Introduction – ADC clinical trials go mainstream
Antibody‑drug conjugates have moved from the fringes of oncology to the centre of many treatment algorithms. By 2026, HER2‑low and TROP‑2 biomarkers significantly expand the pool of patients eligible for ADC clinical trials while adding complexity to every aspect of planning. Sponsors and clinical research management teams must decide how to define and measure these biomarkers, choose between basket designs or tumour‑specific programmers, and select regions that can support multi‑year oncology medical trials. In this context, korea clinical trial capabilities and collaboration with a clinical research organization become strategic decisions.
Why Korea is Becoming a Strategic Hub
How HER2‑Low Changes Trial Design
HER2‑low redefines HER2 as a spectrum rather than a binary. Including this group enlarges the potential participant population, but only if pathology assessments are consistent. Sponsors must balance rapid local testing with central review to avoid variability. They also need to decide whether to test their ADCs in late‑line settings first or move earlier into the treatment algorithm, which requires longer follow‑up and more rigorous comparators.
TROP‑2 and Multi‑Tumour Platforms
TROP‑2 expression across breast, lung, gynaecologic and gastrointestinal cancers encourages platform strategies. Sponsors can pursue indication‑by‑indication development or design basket trials that cross tumour types. Each option has advantages and challenges: sequential programmes align with standard care but take longer, while basket trials are efficient but complex to analyse. In a competitive environment, operational excellence—patient selection, safety management, clean data—is a key differentiator.
Chart: Growth of HER2‑Low and TROP‑2 ADC Trials
The chart illustrates hypothetical growth in the number of ADC trials targeting HER2‑low and TROP‑2. Both lines are forecast to rise through 2026 as these programmes become mainstream.

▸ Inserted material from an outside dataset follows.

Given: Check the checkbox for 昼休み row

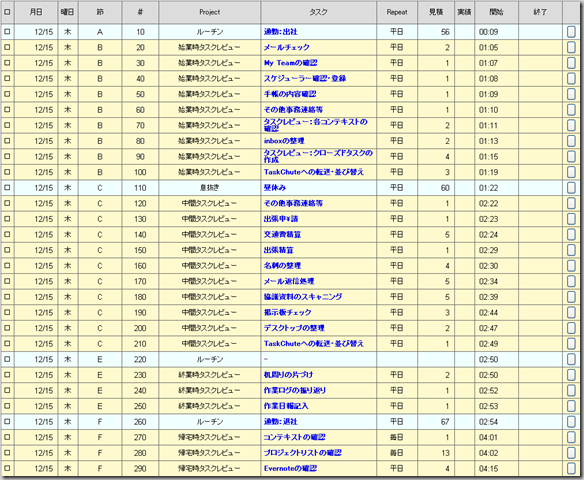Looking at the screenshot, I should coord(7,188).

Chart: Shift from Late‑line to Early‑line Use
ADC trials are moving from late‑line settings into earlier stages and perioperative contexts. The stacked bar chart shows how late‑line trials shrink while early‑line and perioperative trials expand through 2026.
Table: Comparing HER2‑Low vs TROP‑2 ADC Trials
| Factor | HER2‑Low ADC trials | TROP‑2 ADC trials |
| Target tumours | Mainly breast and gastric cancers with varying HER2 expression | Breast, lung, gynaecologic and gastrointestinal tumours |
| Eligibility criteria | HER2 IHC 1+ or 2+; consistent pathology scoring | TROP‑2 expression (high or intermediate), co‑mutations |
| Operational challenges | Balancing local vs central testing, re‑biopsy logistics | Crowded competitive landscape, statistical complexity of basket designs |
| Development strategy | Stepwise move from late‑line to early lines; combination therapies | Indication‑by‑indication plus basket trials running in parallel |
Chart: ADC Trial Share by Region (2025)
While Korea currently hosts a small share of global ADC trials, reforms such as dedicated MFDS review teams and rolling submission reduce approval timelines and increase data reliability. These factors, combined with the country’s high‑volume cancer centres and unified health system, make Korea an attractive site for ADC programmes.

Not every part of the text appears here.